◆ WHAT IS NEEDED: Return only what lies between the first line of the entries and the line containing "has width=770, height=841.", both lines included.

*** AVAILABLE DATA ***

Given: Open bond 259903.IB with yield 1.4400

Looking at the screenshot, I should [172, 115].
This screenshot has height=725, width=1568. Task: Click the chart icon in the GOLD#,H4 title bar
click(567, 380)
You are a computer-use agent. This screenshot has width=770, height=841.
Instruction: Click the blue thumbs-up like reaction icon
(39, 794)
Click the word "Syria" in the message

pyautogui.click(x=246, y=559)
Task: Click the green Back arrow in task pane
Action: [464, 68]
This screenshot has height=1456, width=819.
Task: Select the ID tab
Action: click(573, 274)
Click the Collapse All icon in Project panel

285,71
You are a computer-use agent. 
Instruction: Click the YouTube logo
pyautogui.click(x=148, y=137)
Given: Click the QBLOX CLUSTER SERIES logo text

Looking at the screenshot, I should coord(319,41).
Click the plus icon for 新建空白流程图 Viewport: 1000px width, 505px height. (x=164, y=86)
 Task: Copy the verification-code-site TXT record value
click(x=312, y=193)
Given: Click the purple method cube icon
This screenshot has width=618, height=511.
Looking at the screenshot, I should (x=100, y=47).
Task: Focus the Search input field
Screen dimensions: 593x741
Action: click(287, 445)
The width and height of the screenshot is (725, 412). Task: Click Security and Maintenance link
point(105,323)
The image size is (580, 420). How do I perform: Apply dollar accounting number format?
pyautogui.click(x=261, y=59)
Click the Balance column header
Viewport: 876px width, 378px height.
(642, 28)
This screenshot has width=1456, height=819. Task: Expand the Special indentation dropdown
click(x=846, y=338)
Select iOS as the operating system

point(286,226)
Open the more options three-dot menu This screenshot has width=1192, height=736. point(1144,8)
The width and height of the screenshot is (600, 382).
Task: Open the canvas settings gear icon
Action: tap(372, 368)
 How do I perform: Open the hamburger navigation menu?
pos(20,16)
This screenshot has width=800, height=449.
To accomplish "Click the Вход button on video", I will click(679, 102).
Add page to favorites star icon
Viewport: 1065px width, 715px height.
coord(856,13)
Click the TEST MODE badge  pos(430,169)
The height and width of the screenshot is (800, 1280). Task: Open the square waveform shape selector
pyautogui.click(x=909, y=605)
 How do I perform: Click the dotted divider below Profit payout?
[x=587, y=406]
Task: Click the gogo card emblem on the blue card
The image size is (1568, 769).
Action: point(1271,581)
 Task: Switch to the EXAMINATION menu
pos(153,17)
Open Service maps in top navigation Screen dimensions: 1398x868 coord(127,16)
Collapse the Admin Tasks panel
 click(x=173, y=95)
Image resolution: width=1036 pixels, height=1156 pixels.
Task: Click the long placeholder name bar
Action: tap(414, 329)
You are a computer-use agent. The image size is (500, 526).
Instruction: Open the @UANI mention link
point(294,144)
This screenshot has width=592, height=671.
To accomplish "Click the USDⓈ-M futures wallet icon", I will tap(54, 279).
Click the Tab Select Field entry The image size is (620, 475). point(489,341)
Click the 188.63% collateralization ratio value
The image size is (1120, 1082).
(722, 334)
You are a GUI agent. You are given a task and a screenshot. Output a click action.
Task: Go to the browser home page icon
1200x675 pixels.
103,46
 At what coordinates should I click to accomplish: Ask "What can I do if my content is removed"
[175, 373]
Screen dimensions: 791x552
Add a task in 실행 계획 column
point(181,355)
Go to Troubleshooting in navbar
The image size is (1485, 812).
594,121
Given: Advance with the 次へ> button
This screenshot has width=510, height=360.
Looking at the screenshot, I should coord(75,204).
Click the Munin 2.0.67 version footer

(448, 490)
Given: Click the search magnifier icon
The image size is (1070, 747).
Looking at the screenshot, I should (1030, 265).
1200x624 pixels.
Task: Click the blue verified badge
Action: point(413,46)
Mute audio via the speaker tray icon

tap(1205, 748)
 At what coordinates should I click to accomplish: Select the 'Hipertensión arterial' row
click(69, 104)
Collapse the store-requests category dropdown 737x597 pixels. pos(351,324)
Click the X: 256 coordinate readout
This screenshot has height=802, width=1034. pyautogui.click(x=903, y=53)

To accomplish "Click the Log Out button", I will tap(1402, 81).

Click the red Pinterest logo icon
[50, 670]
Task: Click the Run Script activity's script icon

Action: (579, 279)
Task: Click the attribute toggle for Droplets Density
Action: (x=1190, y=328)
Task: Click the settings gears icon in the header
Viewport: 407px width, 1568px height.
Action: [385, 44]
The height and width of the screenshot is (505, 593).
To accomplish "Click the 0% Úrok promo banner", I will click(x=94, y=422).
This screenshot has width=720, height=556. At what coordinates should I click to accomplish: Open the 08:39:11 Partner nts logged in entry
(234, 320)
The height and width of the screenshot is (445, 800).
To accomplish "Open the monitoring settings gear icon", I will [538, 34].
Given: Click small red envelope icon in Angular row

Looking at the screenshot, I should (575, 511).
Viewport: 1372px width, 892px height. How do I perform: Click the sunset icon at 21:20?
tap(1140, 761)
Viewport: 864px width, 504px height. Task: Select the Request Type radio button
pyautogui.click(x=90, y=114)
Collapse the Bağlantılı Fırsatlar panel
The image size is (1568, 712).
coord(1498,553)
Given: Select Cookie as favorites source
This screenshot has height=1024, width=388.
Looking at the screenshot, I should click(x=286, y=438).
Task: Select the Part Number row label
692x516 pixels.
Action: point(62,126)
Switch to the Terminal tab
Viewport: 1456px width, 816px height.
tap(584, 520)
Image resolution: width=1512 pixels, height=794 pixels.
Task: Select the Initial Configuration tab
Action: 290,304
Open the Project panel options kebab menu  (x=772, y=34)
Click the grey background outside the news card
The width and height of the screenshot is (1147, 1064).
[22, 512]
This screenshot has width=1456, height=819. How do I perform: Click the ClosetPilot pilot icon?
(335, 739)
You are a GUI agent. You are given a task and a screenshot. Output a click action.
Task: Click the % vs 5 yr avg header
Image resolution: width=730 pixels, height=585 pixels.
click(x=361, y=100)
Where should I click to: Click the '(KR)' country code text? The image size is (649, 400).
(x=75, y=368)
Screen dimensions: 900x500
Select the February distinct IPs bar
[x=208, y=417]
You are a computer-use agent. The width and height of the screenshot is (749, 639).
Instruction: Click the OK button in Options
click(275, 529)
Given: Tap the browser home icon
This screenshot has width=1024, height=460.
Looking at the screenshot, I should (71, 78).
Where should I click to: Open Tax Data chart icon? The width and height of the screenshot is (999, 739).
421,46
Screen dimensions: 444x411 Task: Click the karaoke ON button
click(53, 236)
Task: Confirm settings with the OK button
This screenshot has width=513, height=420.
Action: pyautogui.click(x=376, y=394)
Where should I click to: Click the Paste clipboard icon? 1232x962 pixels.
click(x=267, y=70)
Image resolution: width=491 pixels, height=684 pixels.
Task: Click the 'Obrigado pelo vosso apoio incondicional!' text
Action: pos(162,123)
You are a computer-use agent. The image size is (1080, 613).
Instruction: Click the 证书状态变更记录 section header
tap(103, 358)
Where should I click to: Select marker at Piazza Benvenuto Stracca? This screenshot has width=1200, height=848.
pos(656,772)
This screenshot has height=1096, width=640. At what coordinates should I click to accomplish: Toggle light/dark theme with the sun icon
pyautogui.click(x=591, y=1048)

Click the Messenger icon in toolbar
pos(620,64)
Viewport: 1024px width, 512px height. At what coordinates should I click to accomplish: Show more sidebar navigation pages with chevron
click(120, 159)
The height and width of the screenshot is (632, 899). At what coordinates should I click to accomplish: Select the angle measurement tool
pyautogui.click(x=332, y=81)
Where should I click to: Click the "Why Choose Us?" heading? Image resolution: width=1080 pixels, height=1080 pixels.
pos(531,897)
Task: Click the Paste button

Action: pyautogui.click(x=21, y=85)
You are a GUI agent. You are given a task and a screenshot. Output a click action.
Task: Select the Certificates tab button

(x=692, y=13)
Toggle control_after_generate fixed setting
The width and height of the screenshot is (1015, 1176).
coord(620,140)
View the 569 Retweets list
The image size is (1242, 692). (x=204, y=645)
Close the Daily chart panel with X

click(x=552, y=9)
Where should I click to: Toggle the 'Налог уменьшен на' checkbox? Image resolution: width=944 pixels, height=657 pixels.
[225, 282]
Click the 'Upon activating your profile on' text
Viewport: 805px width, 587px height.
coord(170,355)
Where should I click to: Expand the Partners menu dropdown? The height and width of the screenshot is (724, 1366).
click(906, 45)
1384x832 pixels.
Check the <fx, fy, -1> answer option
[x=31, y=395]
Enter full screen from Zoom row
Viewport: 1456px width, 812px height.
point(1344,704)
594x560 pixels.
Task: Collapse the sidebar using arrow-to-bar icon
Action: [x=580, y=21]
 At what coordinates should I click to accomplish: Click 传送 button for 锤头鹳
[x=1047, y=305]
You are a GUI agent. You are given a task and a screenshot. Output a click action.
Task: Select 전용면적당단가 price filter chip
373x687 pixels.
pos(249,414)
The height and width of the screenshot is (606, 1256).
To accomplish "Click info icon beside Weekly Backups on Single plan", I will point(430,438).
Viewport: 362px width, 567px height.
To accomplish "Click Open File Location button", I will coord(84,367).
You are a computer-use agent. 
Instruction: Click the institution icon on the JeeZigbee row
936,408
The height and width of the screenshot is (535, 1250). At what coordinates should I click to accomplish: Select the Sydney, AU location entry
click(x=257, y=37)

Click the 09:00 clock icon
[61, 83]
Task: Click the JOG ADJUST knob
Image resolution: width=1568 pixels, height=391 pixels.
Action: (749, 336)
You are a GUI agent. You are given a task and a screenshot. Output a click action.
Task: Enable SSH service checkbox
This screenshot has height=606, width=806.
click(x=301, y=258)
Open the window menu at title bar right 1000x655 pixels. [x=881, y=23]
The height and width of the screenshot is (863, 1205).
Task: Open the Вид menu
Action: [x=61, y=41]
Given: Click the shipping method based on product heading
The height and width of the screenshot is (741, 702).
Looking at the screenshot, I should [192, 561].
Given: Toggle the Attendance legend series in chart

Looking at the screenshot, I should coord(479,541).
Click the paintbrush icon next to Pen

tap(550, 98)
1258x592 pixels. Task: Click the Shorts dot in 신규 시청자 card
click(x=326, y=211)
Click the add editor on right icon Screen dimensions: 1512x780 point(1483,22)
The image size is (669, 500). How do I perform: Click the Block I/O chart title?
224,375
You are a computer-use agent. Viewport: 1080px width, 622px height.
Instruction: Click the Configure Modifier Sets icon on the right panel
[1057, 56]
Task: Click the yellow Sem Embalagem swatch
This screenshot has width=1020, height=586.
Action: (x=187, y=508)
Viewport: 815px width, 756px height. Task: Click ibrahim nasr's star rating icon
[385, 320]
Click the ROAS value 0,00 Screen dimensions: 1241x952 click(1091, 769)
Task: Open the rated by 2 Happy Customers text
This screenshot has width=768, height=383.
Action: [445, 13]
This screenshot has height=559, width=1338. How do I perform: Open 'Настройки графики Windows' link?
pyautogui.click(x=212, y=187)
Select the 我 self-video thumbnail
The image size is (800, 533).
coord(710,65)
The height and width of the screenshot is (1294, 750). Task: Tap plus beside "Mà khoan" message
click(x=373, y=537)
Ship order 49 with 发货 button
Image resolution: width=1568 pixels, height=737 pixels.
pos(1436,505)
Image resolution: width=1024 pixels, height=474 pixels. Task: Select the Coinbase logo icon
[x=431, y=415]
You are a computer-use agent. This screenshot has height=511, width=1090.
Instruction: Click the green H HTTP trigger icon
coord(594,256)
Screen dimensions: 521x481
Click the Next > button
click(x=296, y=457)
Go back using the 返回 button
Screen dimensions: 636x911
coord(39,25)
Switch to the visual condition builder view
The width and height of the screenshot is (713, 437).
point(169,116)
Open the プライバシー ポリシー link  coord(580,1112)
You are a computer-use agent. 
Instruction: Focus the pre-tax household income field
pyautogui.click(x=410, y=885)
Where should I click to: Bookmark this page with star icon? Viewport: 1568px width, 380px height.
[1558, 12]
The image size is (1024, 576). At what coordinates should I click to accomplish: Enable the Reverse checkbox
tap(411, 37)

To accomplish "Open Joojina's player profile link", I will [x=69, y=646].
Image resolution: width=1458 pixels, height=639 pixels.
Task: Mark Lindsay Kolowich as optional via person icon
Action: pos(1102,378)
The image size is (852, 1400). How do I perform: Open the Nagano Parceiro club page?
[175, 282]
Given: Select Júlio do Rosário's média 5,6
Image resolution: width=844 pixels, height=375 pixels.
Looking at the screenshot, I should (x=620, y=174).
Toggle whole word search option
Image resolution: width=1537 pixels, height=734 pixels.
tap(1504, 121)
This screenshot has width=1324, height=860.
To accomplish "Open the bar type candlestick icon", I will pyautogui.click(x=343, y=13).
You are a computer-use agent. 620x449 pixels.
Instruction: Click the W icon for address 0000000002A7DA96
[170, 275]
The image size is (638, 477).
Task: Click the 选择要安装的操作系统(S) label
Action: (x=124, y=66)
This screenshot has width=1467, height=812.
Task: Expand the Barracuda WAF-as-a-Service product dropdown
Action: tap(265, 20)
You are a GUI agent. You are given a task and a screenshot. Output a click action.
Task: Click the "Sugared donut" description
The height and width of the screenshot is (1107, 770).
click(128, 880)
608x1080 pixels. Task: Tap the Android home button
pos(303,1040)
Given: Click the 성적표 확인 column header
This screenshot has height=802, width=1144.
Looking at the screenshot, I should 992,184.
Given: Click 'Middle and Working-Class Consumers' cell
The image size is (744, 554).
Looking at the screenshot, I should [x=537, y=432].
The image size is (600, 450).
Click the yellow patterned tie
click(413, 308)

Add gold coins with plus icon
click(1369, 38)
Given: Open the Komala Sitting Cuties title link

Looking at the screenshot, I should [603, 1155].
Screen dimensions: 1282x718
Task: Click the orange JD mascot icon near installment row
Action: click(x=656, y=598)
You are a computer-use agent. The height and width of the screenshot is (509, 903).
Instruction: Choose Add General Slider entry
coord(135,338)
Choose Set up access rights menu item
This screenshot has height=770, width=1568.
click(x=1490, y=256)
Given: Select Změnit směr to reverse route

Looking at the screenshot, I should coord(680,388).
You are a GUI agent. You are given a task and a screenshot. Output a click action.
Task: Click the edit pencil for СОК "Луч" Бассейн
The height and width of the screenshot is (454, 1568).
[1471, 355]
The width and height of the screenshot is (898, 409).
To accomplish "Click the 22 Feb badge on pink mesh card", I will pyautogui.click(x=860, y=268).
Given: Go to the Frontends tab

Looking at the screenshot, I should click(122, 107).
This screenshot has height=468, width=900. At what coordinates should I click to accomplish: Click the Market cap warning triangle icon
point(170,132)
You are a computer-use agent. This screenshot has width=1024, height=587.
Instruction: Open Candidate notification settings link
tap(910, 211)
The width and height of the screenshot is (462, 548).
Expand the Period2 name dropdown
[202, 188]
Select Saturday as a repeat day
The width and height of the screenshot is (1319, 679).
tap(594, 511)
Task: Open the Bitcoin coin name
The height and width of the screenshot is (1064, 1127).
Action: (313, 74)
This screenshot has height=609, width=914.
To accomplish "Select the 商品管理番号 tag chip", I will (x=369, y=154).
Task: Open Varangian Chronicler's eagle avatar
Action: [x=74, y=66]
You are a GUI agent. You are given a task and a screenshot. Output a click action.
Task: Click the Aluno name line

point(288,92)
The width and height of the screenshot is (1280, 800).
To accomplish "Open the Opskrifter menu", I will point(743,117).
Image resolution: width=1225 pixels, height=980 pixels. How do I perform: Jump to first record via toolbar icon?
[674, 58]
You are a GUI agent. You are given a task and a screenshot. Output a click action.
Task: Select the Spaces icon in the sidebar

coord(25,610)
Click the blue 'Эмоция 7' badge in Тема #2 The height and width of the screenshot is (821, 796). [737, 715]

***

◆ RESPONSE TO THE TASK:
Given: Open bond 259903.IB with yield 1.4400

Looking at the screenshot, I should [172, 115].
This screenshot has height=725, width=1568. Task: Click the chart icon in the GOLD#,H4 title bar
click(567, 380)
You are a computer-use agent. This screenshot has width=770, height=841.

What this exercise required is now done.